- Born: 1944 (age 81–82) Utah
- Education: Brigham Young University
- Occupation: Commercial Real Estate Sales
- Organization: Apple Hospitality REITs
- Title: Founder, Chairman
- Successor: Justin Knight, CEO
- Board member of: VCU Graduate School of Real Estate and Urban Land Development Advisory Board
- Spouse: Kathleen Knight
- Website: applehospitalityreit.com

= Glade Knight =

Member of the Church of Jesus Christ of Latter-day Saints

Glade M. Knight (born 1944 in Utah) owns and operates multiple sources of income, including real estate investment trusts (REITs), corporate partnerships, and a large ranch with prize-winning horses. He is a patriarch for the Church of Jesus Christ of Latter-day Saints.

==Career==
Knight is the chairman and CEO of Apple Suites Realty Group Inc. (founded 1999). Apple Hospitality is the corporate name of Apple Suites, and is the latest of 10 Apple programs. He has other investments, partnerships, and affiliations in the petroleum-based energy industry, as well as other real estate unrelated to Apple REITs.

===Real Estate===
Most recently, Glade Knight was the founder, chairman, and CEO of Apple REITs 7, 8, and 10 until they were merged into Apple Hospitality REITs. Knight also was the CEO of Apple Hospitality until 2014, when he gave the position to his son Justin Knight. Previous Apple-rooted REIT companies 2, 5, and 6 also were sold or merged with various other companies, after some time under Knight's Chairman- and-CEO-ship.

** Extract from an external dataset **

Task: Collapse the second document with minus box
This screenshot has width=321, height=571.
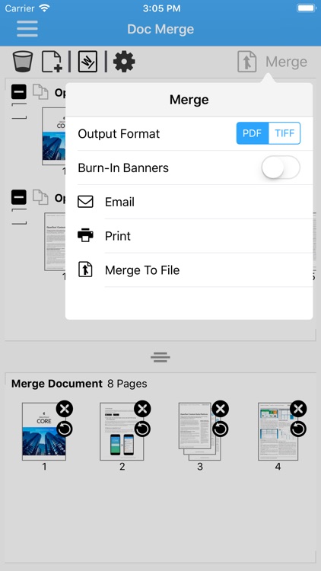Action: [19, 197]
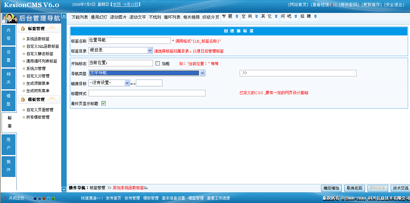
Task: Click the admin avatar image beside 后台管理导航
Action: 9,18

Each of the most recent ventures of the Apple program, which are outlets of franchised companies Hilton and Marriott brands, have brought in billions of dollars in profits for the realty group, plus money from liquid mergers or straight corporate purchases.

====Controversy====
There was an investigation of Apple REITs by the U.S. Securities and Exchange Commission (SEC) over violations (made from 2008 and 2011) that resulted in a grand total of nearly $1.7 million in personal and corporate fines. The investigation was covered in Investment News, Virginia Business, and New York Times.

===Education===
Glade Knight helped create BYU's Entrepreneurial Department of the Graduate School of Business Management and, he holds a position on the BYU National Advisory Council. He also holds numerous education positions in Virginia, including Member of the Graduate School of Real Estate and Urban Land Development Advisory Board at VCU and founder of Southern Virginia University, where he served as chairman from 1996 to 2015.

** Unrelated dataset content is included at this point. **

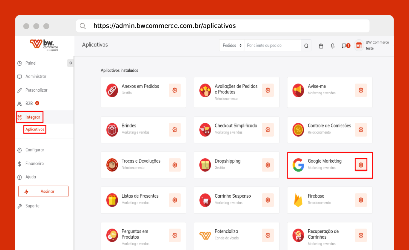
Task: Open the Pedidos search type dropdown
Action: (x=232, y=46)
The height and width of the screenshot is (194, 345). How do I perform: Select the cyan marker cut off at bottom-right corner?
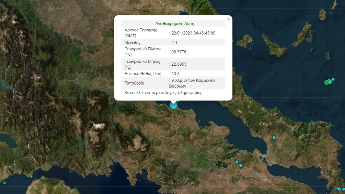tap(344, 189)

He has an honorary doctorate from SVU and both a BA and MBA (through the Marriott School of Management) from BYU. Knight created the Cowboy/Cowgirl Ethics Scholarship for SVU students. The award includes custom boots, a free trip to any of the ranches he owns, and $1000 to advance their education.

==Personal life==
He is married to Kathleen Knight and has four adult children and 13 grandchildren. He has a close friendship with Bill Marriott.

He is a competitive horse racer, and he has ranches in Virginia and Texas. His Texas ranch has been awarded “Top Owner and Top Breeder, All Ages, All Divisions” twice.

He has at different times been called Elder Knight (as a missionary in England), Bishop, Stake President, and Patriarch [all followed by "Knight"] while officiating in his church callings as a member of the Church of Jesus Christ of Latter-day Saints.